→ ПРЕДЛОЖЕННЫЙ ОТРЫВОК:
Увы, именно отличать здоровое от гнилого Д. Жуков не умеет, как лишен этой способности и Ю. Лощиц. Оба они находятся в плену разрушительных иллюзий и если не завиральных, то несомненно тлетворных идей.

При всей неумеренности похвал в адрес Ю. Лощица Д. Жуков умолчал о самом главном его "открытии": Гончарову в книге приписано изобретение особого творческого метода - мифологического реализма. Сам Гончаров в этом, конечно, никак не повинен: все мы знаем его как одного из величайших русских писателей-реалистов, чуждавшихся всякой мифологии. Зато биограф владеет "мифологическим" методом превосходно. Говоря об одном, он, как правило, имеет в виду другое. Почти на каждой странице его книги мы встречаем умолчания, намеки, недоговоренности, точно автор нам с таинственным видом подмигивает. Вот, например, две страницы грозного негодования на фрейдизм, которые особенно восхищают Д. Жукова. Но не думайте, что Ю. Лощиц что-нибудь понимает во фрейдизме и действительно критикует его. Это всего лишь маска. Или, если хотите, фиговый листок, которым автор прикрывает срам обскурантистского наскока на научные методы познания. "Фрейдизм, как известно, любит разоблачать "высокое". Само понятие чуда глубоко враждебно этой вульгарно-материалистической доктрине", возмущается Ю. Лощиц (с. 162), не зная, что фрейдизм обычно упрекают в идеализме, а "понятие чуда" враждебно науке, всякому истинно научному стремлению что-либо понять и объяснить. Мифологический реалист только поднимает дубинку на Фрейда. Опускает он ее на Сеченова, который как раз во времена Гончарова пытался объяснить с научных позиций (то есть без "понятия чуда") механизмы творческой деятельности, о чем и говорится с неодобрением в другом месте книги Ю. Лощица.

→ ИСХОДНЫЕ ДАННЫЕ:

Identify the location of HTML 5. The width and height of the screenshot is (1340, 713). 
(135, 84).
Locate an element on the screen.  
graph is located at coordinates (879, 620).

→ ЗАДАНИЕ 1: Воспроизведите дословно часть отрывка от слов «Увы, именно отличать» до слов «несомненно тлетворных идей.» включительно.
→ ЗАДАНИЕ 2: Перечислите всех людей, которые упомянуты в отрывке по фамилии.
Опирайтесь только на отрывок, не привлекая материал и другие источники.

→ ОТВЕТ 1:
Увы, именно отличать здоровое от гнилого Д. Жуков не умеет, как лишен этой способности и Ю. Лощиц. Оба они находятся в плену разрушительных иллюзий и если не завиральных, то несомненно тлетворных идей.

→ ОТВЕТ 2: В отрывке упомянуты Д. Жуков, Ю. Лощиц, Гончаров, Фрейд и Сеченов.